Ways to Reduce Personal Prejudices and Stereotyping
The first thing that I would recommend to anyone who tries not to stereotype people is to get to know people before making any conclusions. That is how our attitudes can be based on a particular individual, not some information about him or her, like ethnicity, age, gender, social status, class, sexual orientation, and so on. The problem is that it can be very hard to control because stereotypes appear immediately, and we usually are not even aware of having those.
To avoid such an outcome, people should train their minds. For example, traveling can be very useful in this regard (Mendoza-Denton, 2011). Visiting other countries gives us an insight into different cultures and traditions, habits, and behaviors. It makes people more tolerant and open-minded. If there is no opportunity to travel a lot, the same goal can be achieved by communicating with people from various cultural backgrounds (101 Ways You Can Beat Prejudice, n.d.). Contact with different social groups should be increased. Also, we should try to be positive and optimistic since the research has shown that people are less likely to show bias or demonstrate prejudice when they smile (Mendoza-Denton, 2011).

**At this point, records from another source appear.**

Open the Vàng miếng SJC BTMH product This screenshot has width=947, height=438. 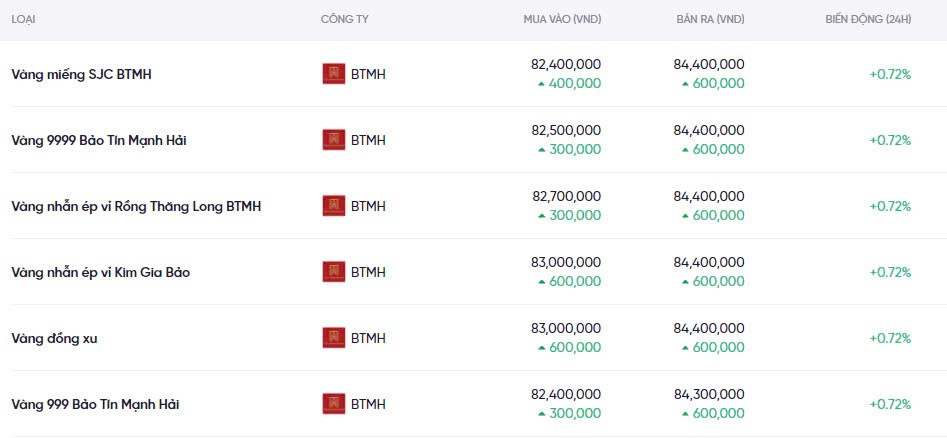click(81, 74)
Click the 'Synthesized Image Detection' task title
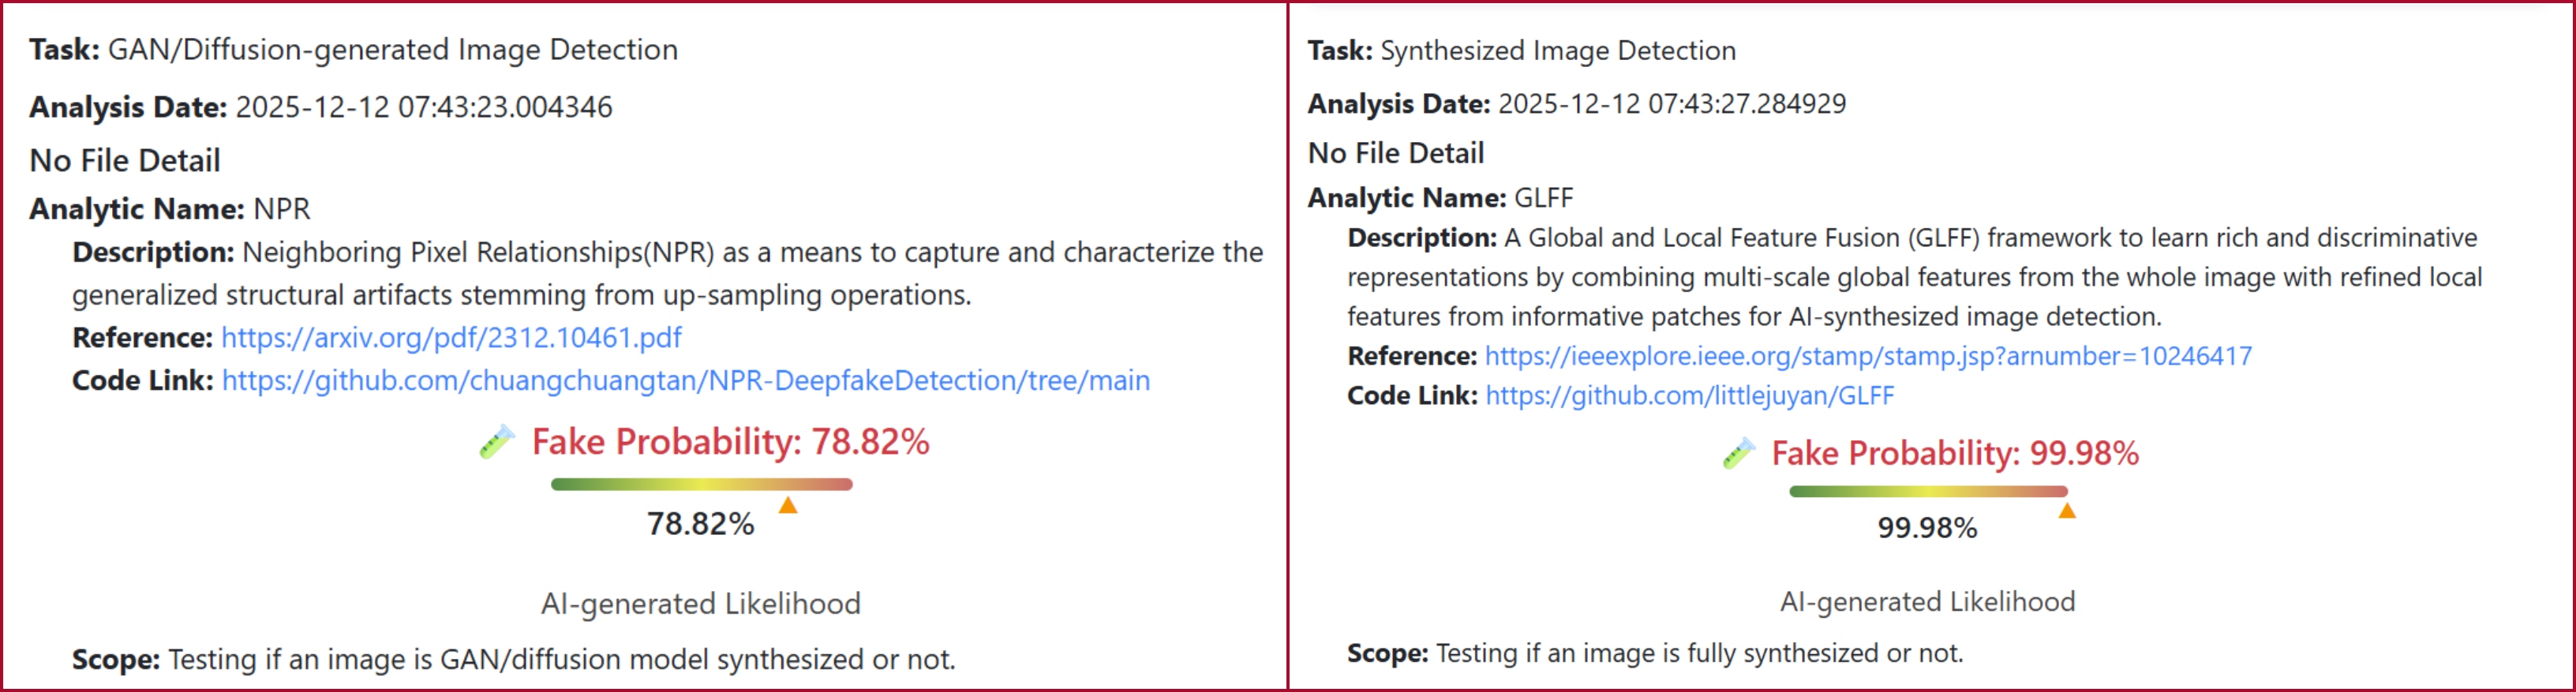The image size is (2576, 692). pyautogui.click(x=1557, y=51)
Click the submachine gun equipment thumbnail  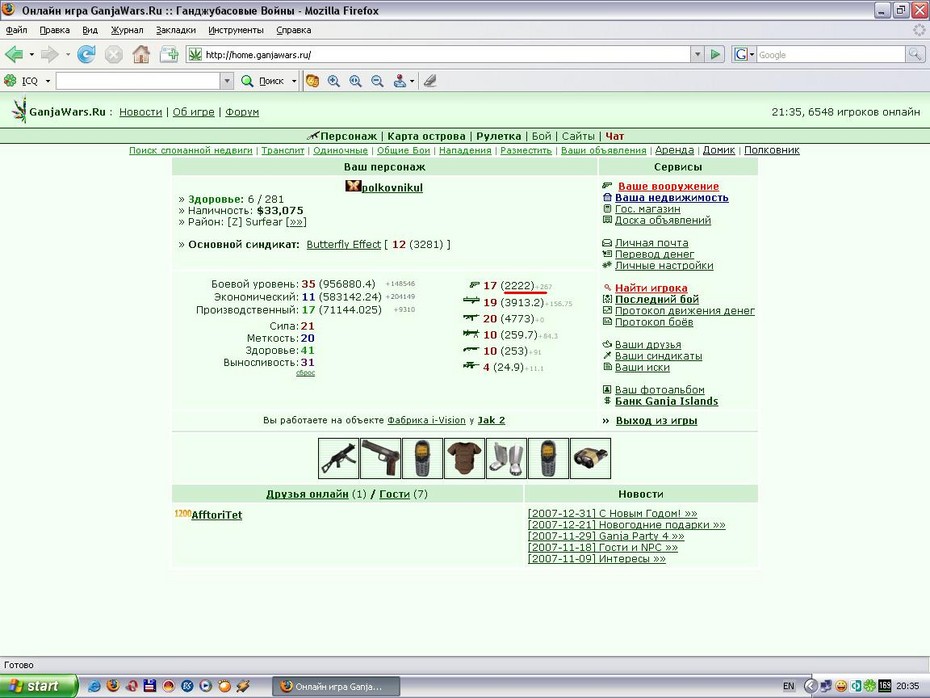[x=339, y=458]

In conclusion, even though people understand that prejudices and stereotyping are negative and try to avoid those, it would be a lie to say that we never experience or demonstrate them. Still, it does not mean that we should give up on trying. Since it is difficult to control the mind in order to avoid stereotyping, it is better to train it in advance by communicating with people from different cultural backgrounds and trying to be positive.
101 Ways You Can Beat Prejudice. (n.d.). Web.
Hollins, C., & Govan, I. (2015). Diversity, Equity, and Inclusion: Strategies for Facilitating Conversations on Race. Lanham, MD: Rowman & Littlefield.
Identity: Definition. (2016). Web.
Mendoza-Denton, R. (2011). The Top 10 Strategies for Reducing Prejudice. Web.